● **Testo della pagina**

====

Smart working, il lavoro da casa ha permesso a molti di continuare la propria professione e di offrire servizi in queste lunghe settimane di chiusura totale.
Il Comune di Bergamo si è rivelato un ente pronto ad affrontare l’emergenza, nonostante la bufera che si è abbattuta sul servizio anagrafe non è mai mancata la puntualità e l’espletamento delle pratiche.
“L’idea che l’accesso ad Internet sia un diritto per ogni cittadino ci accompagna ormai da qualche anno – osserva Giacomo Angeloni, assessore all’Innovazione del Comune di Bergamo – Servirà inserirlo in Costituzione come diritto. L’Italia in questi anni nella connettività ad Internet è un Paese a due velocità. In questa emergenza ci siamo resi conto di quanto fosse necessario. Noi abbiamo due parti in commedia: come amministrazione pubblica dà delle linee guida ma siamo anche una grande azienda perché abbiamo più di 800 dipendenti”.
Prima dell’emergenza lavoravano in smart working al Comune di Bergamo 52 dipendenti.
“Oggi, nel momento dell’emergenza, sono 482 le persone che lavorano in smart working al Comune di Bergamo, pari al 53% dei dipendenti. Questo permette di tenere aperto il Comune di garantire tantissimi servizi ai cittadini”.
Possiamo parlare di primato bergamasco? “Sì, ma questo primato è stato raggiunto grazie agli investimenti fatti negli anni scorsi – risponde Angeloni -. Abbiamo investito sia dal punto valoriale, perché non sono mancate le reticenze e togliersi dalla testa l’idea dell’impiegato comunale che timbra il cartellino e poi va a bere il caffè. Con lo smart working è più facile controllare il lavoro dei dipendenti perché si è concentrati sugli obiettivi e non sulla presenza fisica. Bergamo è un primato italiano e un esempio anche grazie a Inail Bergamo. Siamo anche consapevoli che non avremmo potuto affrontare questa crisi se non avessimo investito e formato i nostri dipendenti”.
Alessandro Arioldi, presidente Giovani Imprenditori di Confindustria Bergamo e amministratore delegato di Easytech che fa dello smart working un porta bandiera.

====

[Voci di dati raccolte]
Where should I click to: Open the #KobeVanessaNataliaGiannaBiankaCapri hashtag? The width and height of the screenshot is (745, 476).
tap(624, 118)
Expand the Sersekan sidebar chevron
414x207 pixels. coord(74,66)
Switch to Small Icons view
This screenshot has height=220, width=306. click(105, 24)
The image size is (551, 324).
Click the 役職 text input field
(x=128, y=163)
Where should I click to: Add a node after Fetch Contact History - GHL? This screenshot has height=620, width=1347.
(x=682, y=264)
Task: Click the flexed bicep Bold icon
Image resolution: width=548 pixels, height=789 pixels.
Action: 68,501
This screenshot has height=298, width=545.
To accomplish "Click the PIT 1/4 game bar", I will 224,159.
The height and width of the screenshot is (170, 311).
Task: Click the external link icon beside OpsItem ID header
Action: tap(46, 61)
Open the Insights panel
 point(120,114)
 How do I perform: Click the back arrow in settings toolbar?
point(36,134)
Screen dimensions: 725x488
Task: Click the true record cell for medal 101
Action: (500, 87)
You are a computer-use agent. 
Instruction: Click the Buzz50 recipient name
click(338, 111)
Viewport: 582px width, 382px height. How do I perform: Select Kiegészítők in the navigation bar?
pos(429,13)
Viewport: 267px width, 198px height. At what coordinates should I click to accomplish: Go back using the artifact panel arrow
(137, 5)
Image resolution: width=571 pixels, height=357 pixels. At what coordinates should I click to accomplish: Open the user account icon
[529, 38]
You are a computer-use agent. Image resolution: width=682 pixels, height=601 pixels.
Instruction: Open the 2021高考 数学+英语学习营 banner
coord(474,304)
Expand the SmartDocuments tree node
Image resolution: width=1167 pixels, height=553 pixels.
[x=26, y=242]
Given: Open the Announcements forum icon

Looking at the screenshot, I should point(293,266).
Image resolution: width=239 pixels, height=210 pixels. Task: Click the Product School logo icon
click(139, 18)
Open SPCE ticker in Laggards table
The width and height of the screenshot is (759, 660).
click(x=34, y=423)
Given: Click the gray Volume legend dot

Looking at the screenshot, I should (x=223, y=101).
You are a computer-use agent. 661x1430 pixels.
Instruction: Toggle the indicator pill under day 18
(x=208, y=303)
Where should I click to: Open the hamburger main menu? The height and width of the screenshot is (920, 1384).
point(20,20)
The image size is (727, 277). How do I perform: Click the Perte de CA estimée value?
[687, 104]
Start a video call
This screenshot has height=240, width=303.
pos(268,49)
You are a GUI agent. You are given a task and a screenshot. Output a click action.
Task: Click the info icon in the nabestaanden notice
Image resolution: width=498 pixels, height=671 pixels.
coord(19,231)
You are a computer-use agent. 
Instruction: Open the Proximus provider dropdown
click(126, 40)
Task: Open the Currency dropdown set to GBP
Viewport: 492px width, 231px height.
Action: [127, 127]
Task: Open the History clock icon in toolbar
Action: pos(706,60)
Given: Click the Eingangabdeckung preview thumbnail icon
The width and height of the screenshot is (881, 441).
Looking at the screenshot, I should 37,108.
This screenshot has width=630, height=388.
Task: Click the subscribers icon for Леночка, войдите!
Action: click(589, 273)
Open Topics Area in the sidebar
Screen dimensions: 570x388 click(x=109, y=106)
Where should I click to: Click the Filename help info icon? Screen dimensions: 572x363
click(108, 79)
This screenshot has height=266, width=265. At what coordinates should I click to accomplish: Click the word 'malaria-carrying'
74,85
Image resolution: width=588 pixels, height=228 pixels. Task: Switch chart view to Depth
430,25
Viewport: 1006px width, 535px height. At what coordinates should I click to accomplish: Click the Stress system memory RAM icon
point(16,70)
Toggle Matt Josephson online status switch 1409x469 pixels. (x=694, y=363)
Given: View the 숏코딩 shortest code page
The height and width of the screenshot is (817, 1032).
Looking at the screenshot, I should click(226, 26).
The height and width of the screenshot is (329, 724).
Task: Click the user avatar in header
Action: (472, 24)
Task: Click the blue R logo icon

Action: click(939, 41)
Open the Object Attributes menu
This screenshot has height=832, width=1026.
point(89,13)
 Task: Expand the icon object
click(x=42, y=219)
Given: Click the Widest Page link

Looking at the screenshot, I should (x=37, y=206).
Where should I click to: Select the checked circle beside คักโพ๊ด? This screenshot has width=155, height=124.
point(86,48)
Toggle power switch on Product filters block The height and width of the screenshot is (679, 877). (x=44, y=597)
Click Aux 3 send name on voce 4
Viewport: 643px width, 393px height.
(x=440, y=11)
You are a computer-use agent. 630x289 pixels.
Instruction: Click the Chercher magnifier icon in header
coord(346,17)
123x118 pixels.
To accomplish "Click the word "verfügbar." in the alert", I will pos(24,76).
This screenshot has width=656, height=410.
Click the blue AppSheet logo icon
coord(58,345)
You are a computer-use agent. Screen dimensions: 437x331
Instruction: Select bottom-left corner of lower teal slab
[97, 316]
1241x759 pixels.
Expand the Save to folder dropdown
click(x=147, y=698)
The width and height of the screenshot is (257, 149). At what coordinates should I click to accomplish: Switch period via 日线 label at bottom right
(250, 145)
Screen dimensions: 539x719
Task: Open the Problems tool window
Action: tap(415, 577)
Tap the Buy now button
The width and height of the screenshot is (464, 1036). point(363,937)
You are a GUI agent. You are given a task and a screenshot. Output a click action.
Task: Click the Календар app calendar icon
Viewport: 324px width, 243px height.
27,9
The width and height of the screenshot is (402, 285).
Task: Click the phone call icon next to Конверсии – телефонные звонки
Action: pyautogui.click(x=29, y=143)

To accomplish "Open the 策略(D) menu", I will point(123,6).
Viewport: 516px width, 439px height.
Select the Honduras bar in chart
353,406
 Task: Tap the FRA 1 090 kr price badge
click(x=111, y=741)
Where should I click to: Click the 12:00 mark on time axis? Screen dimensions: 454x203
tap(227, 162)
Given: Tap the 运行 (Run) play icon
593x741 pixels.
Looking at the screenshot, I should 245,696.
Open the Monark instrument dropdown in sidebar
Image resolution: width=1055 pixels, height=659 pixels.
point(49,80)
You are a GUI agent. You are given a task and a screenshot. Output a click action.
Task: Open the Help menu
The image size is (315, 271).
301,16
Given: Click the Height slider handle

====

● **Consegna 1**
Rispondi a queste domande sul testo sullo smart working al Comune di Bergamo.
(a) Quale incarico ricopre Giacomo Angeloni?
(b) Quanti dipendenti del Comune di Bergamo lavoravano in smart working prima dell'emergenza?
(c) Quale percentuale dei dipendenti rappresentano le 482 persone in smart working durante l'emergenza?
● **Consegna 2**
Scrivi il seguito del testo sullo smart working al Comune di Bergamo, partendo dopo la sua ultima frase.

● **Risposta 1**
(a) Assessore all'Innovazione del Comune di Bergamo.
(b) 52.
(c) Il 53%.

● **Risposta 2**
“Il vero smart working non è proprio quello che abbiamo sperimentato in queste settimane, ma da tempo le aziende si erano preparate ad istruire i propri dipendenti per diventare smart – afferma Alessandro Arioldi – se questa pandemia fosse capitata due anni fa non avremmo affrontato così l’emergenza. Il livello mentale di un’azienda è cambiato, spesso non si immagina che una persona possa lavorare da casa. La tecnologia in questi ultimi anni ci ha aiutato perché è una tecnologia a basso costo”.
Non sono mancate delle lacune. “Noi dobbiamo ringraziare molte aziende private che hanno investito in questo settore prima ancora delle amministrazioni pubbliche – aggiunge Arioldi – penso a Planetel che ha investito molto sulla connettività dell’ultimo miglio. Chiaramente ci sono vari tipi di connessione e lo abbiamo testato in questo periodo con le video chiamate. Le connessioni di Eolo, ovvero wireless, ha dimostrato i suoi limiti. Sulla connettività fissa bisogna investire, è fondamentale: il futuro del lavoro passerà da lì”.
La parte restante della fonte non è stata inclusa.